11 Tanrı'nın Sandığı alındı, Eli'nin iki oğlu, Hofni ile Pinehas öldü.
Lile sanduku la Mungu lilichukuliwa, na watoto wa Eli, Hofni na Finehasi waliuawa.
12 Benyaminli bir adam savaş alanından koşarak aynı gün Şilo'ya ulaştı. Giysileri yırtılmış, başı toz toprak içindeydi.
Mtu mmoja wa Benjamini alikimbia kutoka uwanja wa vita akaja Shilo siku iyo hiyo, aliwasili na mavazi yake yamechanika na matope kichwani pake.
13 Adam Şilo'ya vardığında, Tanrı'nın Sandığı için yüreği titreyen Eli, yol kenarında bir sandalyeye oturmuş, kaygıyla bekliyordu. Adam kente girip olup bitenleri anlatınca, kenttekilerin tümü haykırdı.
Alipofika, Eli alikuwa amekaa kitini pake karibu na barabara akitazama kwa sababu moyo wake ulitetemeka kwa ajili ya sanduku la Mungu. Mtu yule alipoingia mjini na kutoa taarifa, mji wote ulilia.
14 Eli haykırışları duyunca, “Bu gürültünün anlamı ne?” diye sordu. Adam olanları Eli'ye bildirmek için hemen onun yanına geldi.
Eli aliposikia kelele ya kilio kile, alisema, “Kilio hicho kina maana gani?” Kwa haraka mtu yule alikuja na kumweleza Eli.
15 O sırada Eli doksan sekiz yaşındaydı. Gözleri zayıflamış, göremiyordu.
Basi Eli alikuwa na umri wa miaka tisini na nane; macho yake yamepofuka, na hakuweza kuona.
16 Adam Eli'ye, “Ben savaş alanından geliyorum” dedi, “Savaş alanından bugün kaçtım.” Eli, “Ne oldu, oğlum?” diye sordu.
Yule mtu akamwambia Eli, “Mimi ndiye nimechomoka kutoka vitani.
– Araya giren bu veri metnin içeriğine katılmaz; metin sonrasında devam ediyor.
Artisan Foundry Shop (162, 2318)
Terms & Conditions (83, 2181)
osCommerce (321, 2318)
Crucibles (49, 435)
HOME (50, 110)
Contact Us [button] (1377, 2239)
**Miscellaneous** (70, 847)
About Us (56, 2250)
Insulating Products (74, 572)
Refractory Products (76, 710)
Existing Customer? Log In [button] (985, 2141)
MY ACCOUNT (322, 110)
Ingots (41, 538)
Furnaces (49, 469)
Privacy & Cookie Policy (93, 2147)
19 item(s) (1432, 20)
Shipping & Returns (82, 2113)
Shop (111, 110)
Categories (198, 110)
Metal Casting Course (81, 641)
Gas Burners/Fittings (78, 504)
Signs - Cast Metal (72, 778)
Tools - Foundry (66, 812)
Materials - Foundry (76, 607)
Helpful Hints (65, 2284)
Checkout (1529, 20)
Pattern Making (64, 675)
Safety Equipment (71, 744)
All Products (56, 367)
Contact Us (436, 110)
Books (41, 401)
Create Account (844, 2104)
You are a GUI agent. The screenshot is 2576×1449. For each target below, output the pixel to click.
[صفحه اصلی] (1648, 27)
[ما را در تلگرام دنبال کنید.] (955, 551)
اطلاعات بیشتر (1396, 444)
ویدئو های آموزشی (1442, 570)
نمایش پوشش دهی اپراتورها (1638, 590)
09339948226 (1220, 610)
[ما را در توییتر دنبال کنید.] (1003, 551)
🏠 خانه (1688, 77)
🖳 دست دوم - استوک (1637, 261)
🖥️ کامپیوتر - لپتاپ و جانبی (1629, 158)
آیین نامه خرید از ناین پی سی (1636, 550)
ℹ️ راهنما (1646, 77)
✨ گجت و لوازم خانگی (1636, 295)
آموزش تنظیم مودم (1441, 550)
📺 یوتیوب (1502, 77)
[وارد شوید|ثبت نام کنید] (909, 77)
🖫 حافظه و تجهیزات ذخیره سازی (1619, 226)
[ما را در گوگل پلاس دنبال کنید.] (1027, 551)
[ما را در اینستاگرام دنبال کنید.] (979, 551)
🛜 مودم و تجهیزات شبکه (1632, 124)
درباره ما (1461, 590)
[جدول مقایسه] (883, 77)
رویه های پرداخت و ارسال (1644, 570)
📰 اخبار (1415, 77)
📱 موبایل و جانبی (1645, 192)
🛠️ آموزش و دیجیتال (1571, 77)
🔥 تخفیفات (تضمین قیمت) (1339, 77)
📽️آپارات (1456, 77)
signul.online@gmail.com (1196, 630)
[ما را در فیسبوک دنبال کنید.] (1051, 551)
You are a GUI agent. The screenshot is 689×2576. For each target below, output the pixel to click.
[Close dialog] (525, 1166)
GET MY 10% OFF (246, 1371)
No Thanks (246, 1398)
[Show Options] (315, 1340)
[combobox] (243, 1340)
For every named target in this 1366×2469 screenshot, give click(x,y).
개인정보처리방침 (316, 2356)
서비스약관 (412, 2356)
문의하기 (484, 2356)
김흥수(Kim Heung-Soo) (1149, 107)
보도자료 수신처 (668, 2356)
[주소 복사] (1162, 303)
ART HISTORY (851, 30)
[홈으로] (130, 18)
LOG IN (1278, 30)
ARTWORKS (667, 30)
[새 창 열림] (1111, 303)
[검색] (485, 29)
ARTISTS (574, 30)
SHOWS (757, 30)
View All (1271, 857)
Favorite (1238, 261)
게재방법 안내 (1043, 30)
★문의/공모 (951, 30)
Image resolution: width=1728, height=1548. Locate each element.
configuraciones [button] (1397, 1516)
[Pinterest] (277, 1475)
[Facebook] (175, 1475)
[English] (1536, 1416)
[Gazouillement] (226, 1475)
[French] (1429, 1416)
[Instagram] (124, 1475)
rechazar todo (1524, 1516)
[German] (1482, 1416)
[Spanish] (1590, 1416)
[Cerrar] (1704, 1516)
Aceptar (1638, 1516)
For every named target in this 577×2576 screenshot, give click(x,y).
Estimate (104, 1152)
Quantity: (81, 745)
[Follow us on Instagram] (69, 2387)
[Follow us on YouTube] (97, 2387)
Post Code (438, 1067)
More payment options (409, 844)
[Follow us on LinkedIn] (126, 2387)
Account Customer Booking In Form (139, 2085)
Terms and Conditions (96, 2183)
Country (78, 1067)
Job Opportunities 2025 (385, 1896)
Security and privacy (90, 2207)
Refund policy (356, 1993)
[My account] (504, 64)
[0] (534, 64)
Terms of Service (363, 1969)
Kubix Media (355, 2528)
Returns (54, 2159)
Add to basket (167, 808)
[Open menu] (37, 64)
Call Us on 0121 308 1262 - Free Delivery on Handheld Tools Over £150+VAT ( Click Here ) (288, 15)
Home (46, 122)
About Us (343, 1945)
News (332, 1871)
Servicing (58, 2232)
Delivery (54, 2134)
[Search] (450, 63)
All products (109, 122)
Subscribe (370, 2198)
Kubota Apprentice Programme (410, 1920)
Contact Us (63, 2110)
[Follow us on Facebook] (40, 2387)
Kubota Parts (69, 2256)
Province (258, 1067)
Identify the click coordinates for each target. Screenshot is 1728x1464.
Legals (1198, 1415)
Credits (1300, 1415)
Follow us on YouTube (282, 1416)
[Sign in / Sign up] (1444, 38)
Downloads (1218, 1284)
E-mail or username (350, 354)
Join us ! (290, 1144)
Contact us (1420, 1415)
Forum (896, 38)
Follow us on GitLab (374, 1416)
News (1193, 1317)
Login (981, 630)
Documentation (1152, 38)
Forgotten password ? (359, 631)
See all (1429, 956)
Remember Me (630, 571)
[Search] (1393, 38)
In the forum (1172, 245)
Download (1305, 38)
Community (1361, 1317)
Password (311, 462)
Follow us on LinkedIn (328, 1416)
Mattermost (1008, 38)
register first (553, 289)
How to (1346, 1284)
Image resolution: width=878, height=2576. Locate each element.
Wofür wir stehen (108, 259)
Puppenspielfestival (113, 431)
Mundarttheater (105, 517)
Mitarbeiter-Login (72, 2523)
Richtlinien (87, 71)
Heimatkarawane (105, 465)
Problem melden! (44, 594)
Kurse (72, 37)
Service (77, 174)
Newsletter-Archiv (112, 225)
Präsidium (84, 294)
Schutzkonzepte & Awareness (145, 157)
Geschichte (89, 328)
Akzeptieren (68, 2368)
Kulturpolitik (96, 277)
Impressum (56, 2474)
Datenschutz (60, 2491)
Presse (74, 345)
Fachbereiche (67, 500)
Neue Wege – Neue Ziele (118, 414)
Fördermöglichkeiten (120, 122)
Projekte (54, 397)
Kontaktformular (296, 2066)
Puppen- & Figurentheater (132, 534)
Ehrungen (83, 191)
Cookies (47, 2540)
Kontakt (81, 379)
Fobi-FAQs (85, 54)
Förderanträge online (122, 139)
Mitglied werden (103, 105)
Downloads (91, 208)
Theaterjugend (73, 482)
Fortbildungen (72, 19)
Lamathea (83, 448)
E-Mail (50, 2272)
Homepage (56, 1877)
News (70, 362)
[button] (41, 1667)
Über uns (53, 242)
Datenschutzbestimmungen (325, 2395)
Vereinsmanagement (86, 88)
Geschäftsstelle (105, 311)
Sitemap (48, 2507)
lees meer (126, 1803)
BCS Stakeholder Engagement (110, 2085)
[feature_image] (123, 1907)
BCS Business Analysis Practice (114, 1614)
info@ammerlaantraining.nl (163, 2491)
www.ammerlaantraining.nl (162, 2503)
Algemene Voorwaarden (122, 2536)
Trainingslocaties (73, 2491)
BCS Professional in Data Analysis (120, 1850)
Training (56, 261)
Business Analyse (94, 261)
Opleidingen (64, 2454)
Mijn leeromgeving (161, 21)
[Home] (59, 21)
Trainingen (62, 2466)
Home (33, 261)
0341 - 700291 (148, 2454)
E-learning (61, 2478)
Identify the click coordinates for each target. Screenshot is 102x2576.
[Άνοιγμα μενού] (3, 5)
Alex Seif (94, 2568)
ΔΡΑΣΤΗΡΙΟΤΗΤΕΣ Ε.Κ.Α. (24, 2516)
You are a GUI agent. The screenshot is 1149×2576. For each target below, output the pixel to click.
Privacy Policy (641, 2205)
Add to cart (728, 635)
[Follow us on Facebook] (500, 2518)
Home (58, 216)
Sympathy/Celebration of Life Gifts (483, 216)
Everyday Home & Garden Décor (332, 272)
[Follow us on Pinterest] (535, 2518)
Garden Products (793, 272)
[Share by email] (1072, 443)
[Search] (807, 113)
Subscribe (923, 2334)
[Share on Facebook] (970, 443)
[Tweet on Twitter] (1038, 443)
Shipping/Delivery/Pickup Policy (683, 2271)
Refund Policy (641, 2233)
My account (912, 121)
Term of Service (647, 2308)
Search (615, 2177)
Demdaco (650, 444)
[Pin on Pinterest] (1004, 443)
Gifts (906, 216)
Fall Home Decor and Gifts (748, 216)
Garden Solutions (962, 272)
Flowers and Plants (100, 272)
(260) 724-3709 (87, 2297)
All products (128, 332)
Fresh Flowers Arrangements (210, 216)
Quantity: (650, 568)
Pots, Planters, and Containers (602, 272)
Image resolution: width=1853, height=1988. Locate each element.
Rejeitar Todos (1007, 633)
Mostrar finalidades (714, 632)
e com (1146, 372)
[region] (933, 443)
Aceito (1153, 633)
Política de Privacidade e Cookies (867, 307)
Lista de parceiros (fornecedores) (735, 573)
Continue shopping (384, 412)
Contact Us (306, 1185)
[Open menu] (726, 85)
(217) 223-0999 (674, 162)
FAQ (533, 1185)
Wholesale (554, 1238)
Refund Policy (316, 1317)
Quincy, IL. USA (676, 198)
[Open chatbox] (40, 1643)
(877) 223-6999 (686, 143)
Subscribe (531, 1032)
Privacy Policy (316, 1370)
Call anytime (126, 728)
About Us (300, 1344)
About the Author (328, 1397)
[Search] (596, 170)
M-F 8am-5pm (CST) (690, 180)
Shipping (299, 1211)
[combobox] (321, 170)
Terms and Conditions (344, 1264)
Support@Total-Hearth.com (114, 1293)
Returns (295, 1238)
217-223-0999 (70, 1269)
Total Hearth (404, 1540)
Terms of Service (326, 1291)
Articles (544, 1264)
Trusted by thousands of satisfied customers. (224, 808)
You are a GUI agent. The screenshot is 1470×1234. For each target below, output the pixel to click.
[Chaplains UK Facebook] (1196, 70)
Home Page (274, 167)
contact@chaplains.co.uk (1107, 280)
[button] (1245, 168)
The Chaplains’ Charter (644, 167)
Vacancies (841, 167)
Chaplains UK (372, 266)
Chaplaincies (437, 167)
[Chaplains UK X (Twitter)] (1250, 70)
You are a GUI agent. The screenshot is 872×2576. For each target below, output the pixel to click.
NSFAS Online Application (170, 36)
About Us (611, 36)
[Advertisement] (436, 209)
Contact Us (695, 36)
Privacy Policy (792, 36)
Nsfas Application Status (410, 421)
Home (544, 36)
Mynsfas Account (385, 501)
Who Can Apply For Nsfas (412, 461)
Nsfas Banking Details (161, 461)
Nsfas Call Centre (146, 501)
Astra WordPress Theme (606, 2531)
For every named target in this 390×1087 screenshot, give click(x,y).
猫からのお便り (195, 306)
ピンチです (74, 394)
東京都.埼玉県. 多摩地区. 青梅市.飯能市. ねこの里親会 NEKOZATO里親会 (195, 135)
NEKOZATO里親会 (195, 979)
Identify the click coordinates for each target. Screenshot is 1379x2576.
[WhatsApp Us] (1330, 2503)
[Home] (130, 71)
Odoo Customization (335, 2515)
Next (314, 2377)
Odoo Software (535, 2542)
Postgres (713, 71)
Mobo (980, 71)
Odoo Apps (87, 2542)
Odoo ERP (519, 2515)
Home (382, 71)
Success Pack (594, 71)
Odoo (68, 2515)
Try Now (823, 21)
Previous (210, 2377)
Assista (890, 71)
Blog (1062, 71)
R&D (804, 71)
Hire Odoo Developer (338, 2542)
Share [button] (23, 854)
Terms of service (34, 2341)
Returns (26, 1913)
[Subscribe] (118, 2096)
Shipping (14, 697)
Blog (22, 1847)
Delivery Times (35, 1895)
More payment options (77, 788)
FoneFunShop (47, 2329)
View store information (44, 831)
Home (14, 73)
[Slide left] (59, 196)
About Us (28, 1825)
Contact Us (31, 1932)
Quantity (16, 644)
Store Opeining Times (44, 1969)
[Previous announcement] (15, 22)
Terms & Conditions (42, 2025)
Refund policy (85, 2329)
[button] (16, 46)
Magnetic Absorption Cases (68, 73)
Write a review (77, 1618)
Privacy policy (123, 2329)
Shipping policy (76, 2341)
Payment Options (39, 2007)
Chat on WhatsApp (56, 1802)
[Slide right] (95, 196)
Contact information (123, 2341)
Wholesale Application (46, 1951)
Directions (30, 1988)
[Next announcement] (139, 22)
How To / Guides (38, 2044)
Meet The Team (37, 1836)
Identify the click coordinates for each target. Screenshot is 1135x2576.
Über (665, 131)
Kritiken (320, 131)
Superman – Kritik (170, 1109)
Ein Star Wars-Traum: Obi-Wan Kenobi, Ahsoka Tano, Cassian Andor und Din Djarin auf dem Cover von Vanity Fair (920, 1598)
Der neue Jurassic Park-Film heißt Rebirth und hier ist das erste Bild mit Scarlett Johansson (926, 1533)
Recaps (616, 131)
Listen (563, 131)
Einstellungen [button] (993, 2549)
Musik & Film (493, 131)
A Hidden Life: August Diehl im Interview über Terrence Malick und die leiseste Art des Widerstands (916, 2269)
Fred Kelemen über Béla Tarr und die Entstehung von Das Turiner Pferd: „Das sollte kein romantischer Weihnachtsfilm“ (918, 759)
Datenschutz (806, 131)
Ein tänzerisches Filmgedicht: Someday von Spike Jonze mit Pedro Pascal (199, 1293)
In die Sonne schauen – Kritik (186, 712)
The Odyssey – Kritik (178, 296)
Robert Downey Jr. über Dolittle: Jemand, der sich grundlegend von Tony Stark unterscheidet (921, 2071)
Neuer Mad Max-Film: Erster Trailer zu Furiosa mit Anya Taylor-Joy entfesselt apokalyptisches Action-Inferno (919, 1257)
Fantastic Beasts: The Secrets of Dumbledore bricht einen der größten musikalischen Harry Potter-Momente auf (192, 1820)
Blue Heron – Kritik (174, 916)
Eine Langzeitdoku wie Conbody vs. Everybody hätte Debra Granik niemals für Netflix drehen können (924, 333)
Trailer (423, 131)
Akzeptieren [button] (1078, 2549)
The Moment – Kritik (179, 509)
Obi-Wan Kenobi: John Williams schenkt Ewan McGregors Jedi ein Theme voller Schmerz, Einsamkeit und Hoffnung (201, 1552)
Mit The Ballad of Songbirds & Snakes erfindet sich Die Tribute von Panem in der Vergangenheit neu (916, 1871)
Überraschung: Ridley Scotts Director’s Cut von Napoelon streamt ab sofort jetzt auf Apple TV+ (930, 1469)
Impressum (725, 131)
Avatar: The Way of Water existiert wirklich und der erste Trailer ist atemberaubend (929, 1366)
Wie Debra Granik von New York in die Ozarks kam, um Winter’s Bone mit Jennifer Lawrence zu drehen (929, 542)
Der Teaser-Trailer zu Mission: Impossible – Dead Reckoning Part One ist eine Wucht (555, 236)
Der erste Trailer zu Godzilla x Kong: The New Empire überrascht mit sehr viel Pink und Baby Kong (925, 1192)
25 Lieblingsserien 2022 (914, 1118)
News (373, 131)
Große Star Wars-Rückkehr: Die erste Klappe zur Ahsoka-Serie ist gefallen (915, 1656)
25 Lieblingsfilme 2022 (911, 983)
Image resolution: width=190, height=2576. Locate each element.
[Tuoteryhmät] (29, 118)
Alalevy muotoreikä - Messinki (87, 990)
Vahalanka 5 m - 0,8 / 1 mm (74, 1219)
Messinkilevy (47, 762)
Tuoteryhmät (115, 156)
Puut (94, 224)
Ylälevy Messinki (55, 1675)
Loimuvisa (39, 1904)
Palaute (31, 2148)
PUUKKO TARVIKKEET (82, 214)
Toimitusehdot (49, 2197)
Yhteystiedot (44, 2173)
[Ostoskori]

Nimetoroka kutoka kwenye mapigano leo.” Eli akasema, “Mambo yalienda namna gani, mwanangu?”
17 Haber getiren adam şöyle yanıtladı: “İsrailliler Filistliler'in önünden kaçtı. Askerler büyük bir yenilgiye uğradı. İki oğlun, Hofni'yle Pinehas öldü. Tanrı'nın Sandığı da ele geçirildi.”
Yule mtu aliyeleta hizo habari alijibu na kusema, “Israeli wamewakimbia Wafilisti. Pia watu wengi wameuwawa. Watoto wako, Hofni na Finehasi, wamekufa, na sanduku la Mungu limechukuliwa.”.
18 Adam Tanrı'nın Sandığı'ndan söz edince, Eli sandalyeden geriye, kapının yanına düştü. Yaşlı ve şişman olduğundan boynu kırılıp öldü. İsrail halkını kırk yıl süreyle yönetmişti.
Alipotamka sanduku la Mungu, Eli alianguka chali kutoka kwenye kiti chake karibu na mlango. akavunjika shingo lake, na kufariki, kwa sababu alikuwa mzee tena mzito. Naye alikuwa mwamuzi wa Israeli kwa miaka arobaini.
19 Eli'nin gelini –Pinehas'ın karısı– gebeydi, doğurmak üzereydi. Tanrı'nın Sandığı'nın ele geçirildiğini, kayınbabasıyla kocasının öldüğünü duyunca birden sancıları tuttu, yere çömelip doğurdu.
Basi mkwewe, mke wa Finihasi, alikuwa mjamzito akikaribia kujifungua. aliposikia habari kwamba sanduku la Mungu limetekwa nyara na kwamba baba mkwe na mme wake wamefariki, alichuchumaa chini akajifungua, lakini utungu wake ulimzidi na ulimtaabisha sana.
20 Ölmek üzereyken ona yardım eden kadınlar, “Korkma, bir oğlun oldu” dediler. Ama o aldırmadı, karşılık da vermedi.
Alipokaribia kufariki, wanawake waliokuwa wakimhudumia walisema, “Usiogope, maana umejifungua mtoto wa kiume.” Lakini hakuwajibu lolote au kuzingatia alichoambiwa.
21 Tanrı'nın Sandığı ele geçirilmiş, kayınbabasıyla kocası ölmüştü. Bu yüzden, “Yücelik İsrail'den ayrıldı!” diyerek çocuğa İkavot adını verdi.
Akamwita mtoto Ikabodi, akisema, “Utukufu umetoweka Israeli!” Kwa sababu sanduku la Mungu limetekwa nyara, na kwa sababu ya kifo cha baba mkwe na mme wake.
22 “Yücelik İsrail'den ayrıldı!” dedi, “Çünkü Tanrı'nın Sandığı ele geçirildi.”
Na alisema, “Utukufu umetoweka kutoka Israeli, kwa sababu sanduku la Mungu limetekwa nyala.”